11 September 1992: Hurricane Iniki devastated the island of Kauai in Hawaii in one of the worst storms the islands had seen in over a century. Marines of the 1st Marine Brigade based at Kaneohe Bay, spearheaded Operation Garden Sweep, the massive cleanup effort.
11 September 2001: At 9:38a.m. a commercial airliner, piloted by terrorists, slammed into the Pentagon, the headquarters of the Department of Defense, located across the Potomac River from Washington, D.C. The Marines Corps was fortunate in that no Marines were killed or seriously injured in this attack. The weekend before, most of the Department of Marine Aviation, located directly above the site of impact, had been relocated to another area of the Pentagon, during building renovation. Immediately following the attack, Marines set up a “command center” under an overpass of Interstate 395, which runs beside the Pentagon. Working alongside fellow servicemen and civilians for hours, days, and weeks after the tragedy, Marines played a large role in the rescue and recovery effort. Including those aboard the hijacked Boeing 757, 189 men, women, and children were killed in the terrorist attack on the Pentagon.
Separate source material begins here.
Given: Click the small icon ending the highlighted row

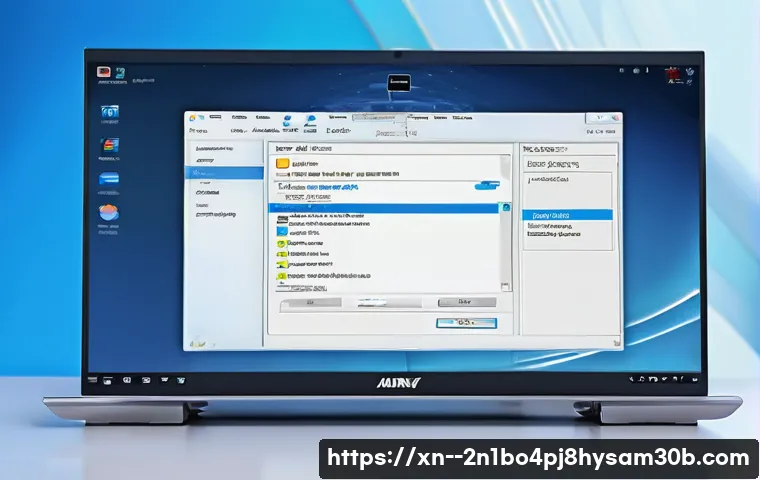Looking at the screenshot, I should coord(505,208).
15 September 1950: The 3d Battalion, 5th Marines landed on Wolmi-do Island in Inchon Harbor and secured it prior to the main landing. The 1st Marine Division under the command of Major General Oliver P. Smith landed at Inchon and began the Inchon-Seoul campaign.
16 September 1814: A detachment of Marines under Major Daniel Carmick from the Naval Station at New Orleans, together with an Army detachment, destroyed a pirate stronghold at Barataria, on the Island of Grande Terre, near New Orleans.
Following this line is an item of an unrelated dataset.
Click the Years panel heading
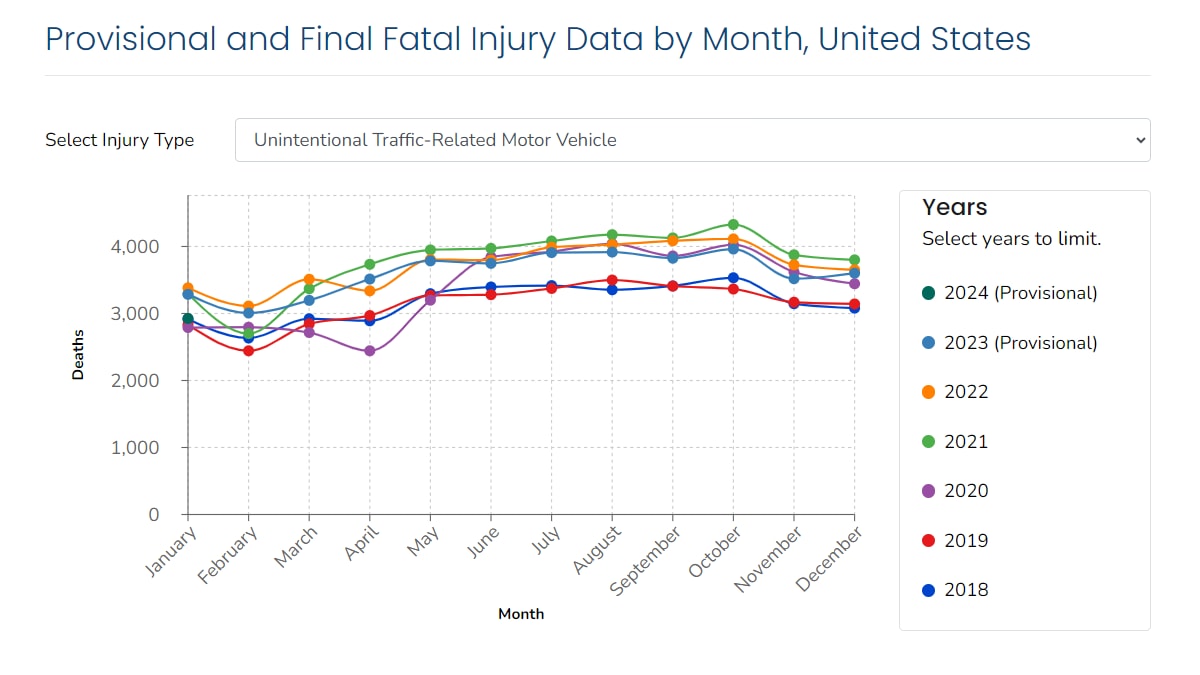This screenshot has height=675, width=1200. pyautogui.click(x=953, y=207)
18 September 1990: A new 40-acre training facility for Military Operations in Urban Terrain (MOUT) was dedicated at Camp Lejeune, North Carolina, by General Alfred M. Gray, Commandant of the Marine Corps.
20 September 1950: Marines of the 1st Marine Division crossed the Han River along a six-mile beachhead, eight miles northwest of Seoul, Korea. Five days later, the 1st and 5th Marines would attack Seoul and the city would be captured by 27 September.
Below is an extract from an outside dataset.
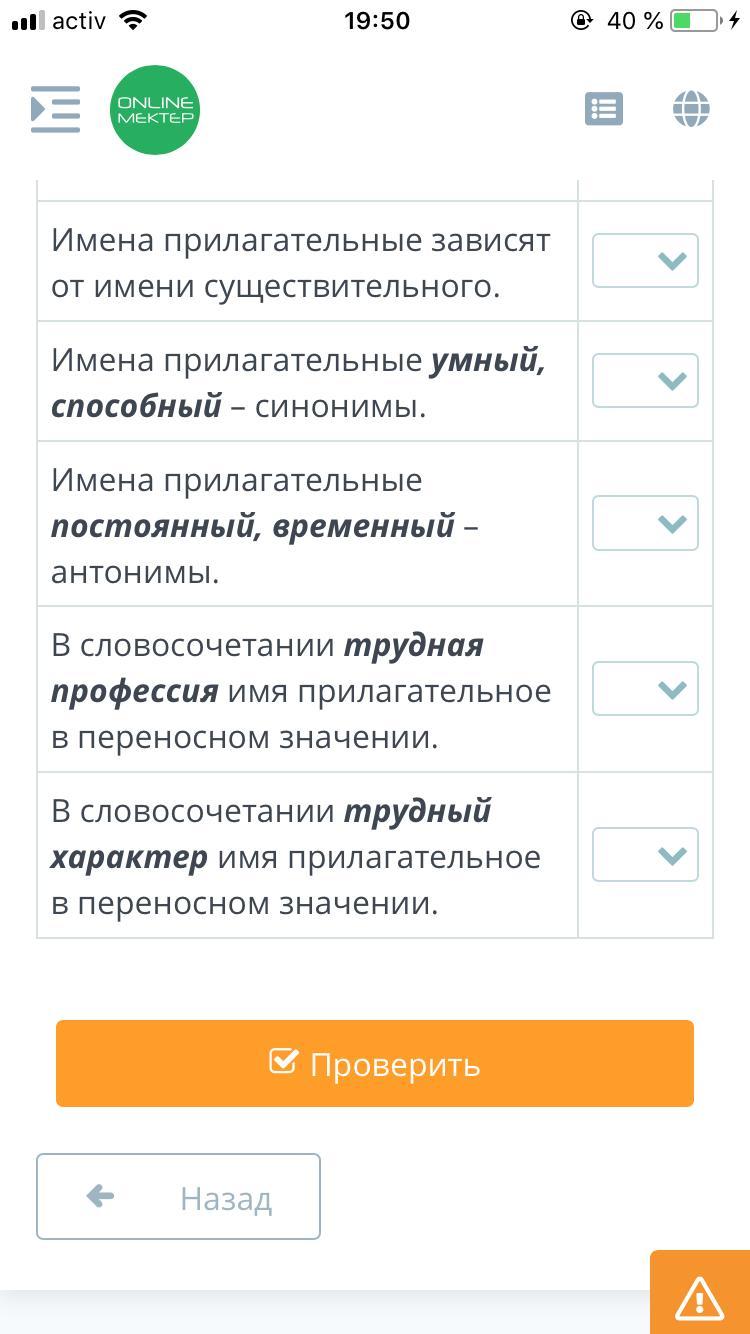Tap the 19:50 clock in status bar
This screenshot has width=750, height=1334.
(x=377, y=21)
24 September 1873: One hundred and ninety Marines and seamen from the USS Pensacola and Benicia landed at the Bay of Panama, Columbia, to protect the railroad and American lives and property during the revolution.
27 September 1944: The American flag was raised over Peleliu, Palau Islands, at the 1st Marine Division Command Post. Although the flag raising symbolized that the island was secured, pockets of determined Japanese defenders continued to fight on. As late as 21 April 1947, 27 Japanese holdouts finally surrendered to the American naval commander on the scene.
30 September 1945: Marines of III Amphibious Corps, commanded by Major General Keller E. Rockey, began landing in North China to assist the Chinese Nationalist government in accepting the surrender of Japanese forces and repatriating Japanese soldiers and civilians.